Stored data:
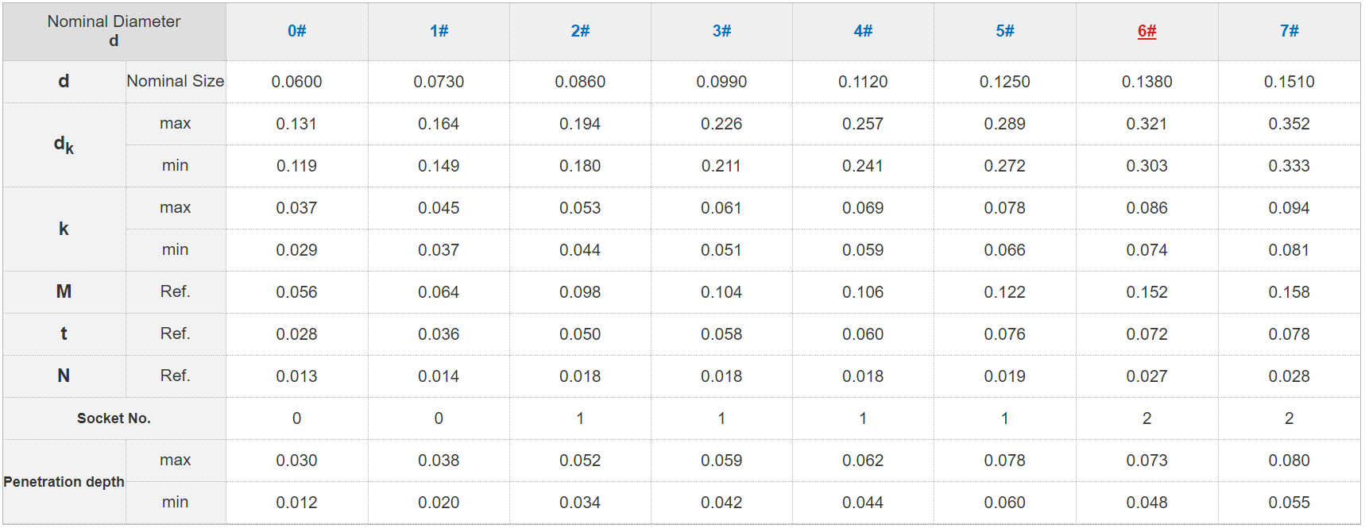Click the Nominal Diameter d header cell

[114, 31]
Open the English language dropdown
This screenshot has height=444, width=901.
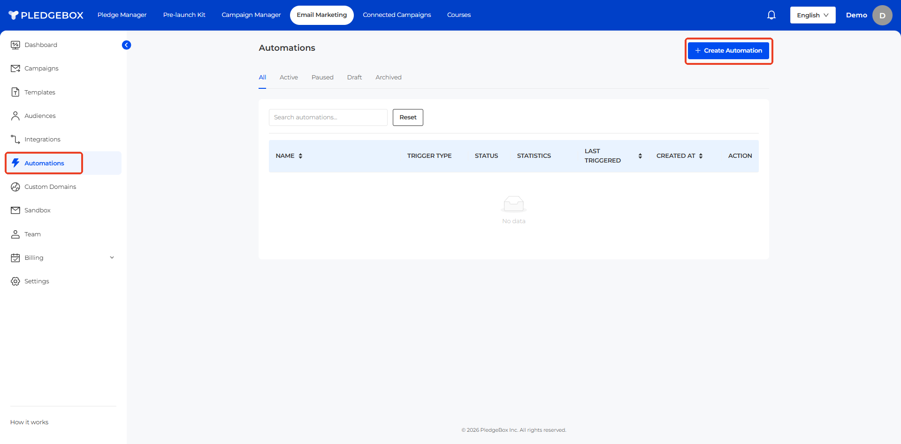tap(812, 15)
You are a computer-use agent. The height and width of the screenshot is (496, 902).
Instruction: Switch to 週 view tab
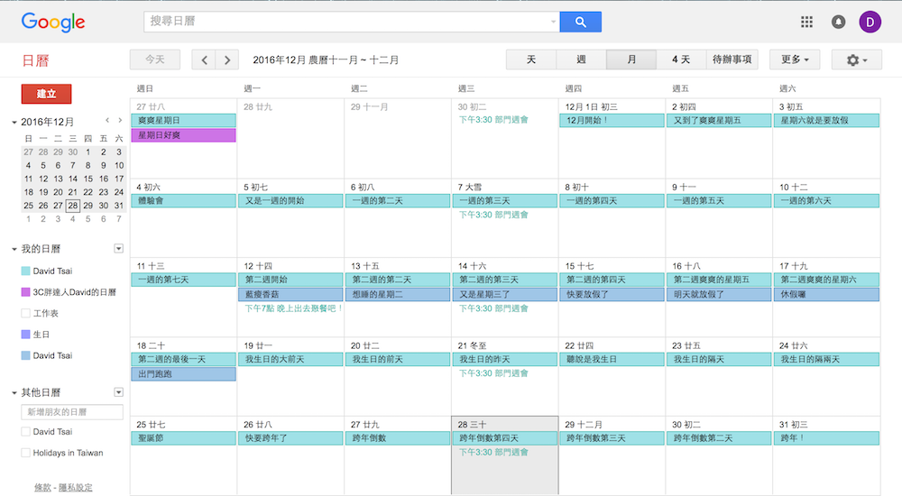click(581, 60)
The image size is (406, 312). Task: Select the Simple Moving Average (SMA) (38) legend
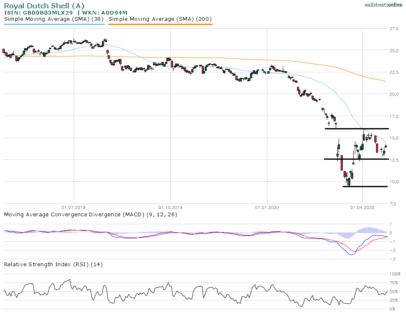click(x=54, y=19)
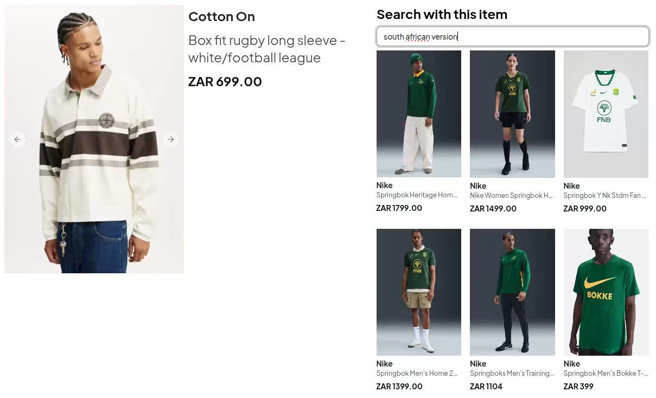Click inside the south african version search field

[x=512, y=36]

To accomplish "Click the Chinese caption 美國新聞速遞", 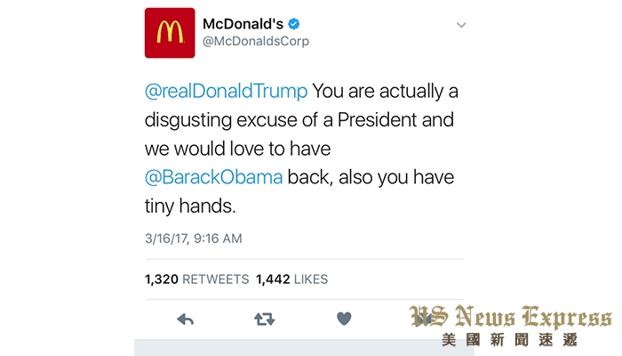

What you need to do: Could you repeat, exactly and with nothing else, the lines from the one containing "This screenshot has height=444, width=901." through the last line of the records above, leaving out the pictures?

Task answer:
This screenshot has height=444, width=901.
tap(812, 15)
You are a computer-use agent. The height and width of the screenshot is (496, 902).
Instruction: Switch to 週 view tab
click(581, 60)
The image size is (406, 312). Task: Select the Simple Moving Average (SMA) (38) legend
click(x=54, y=19)
Click inside the south african version search field

[x=512, y=36]

To accomplish "Click the Chinese caption 美國新聞速遞", 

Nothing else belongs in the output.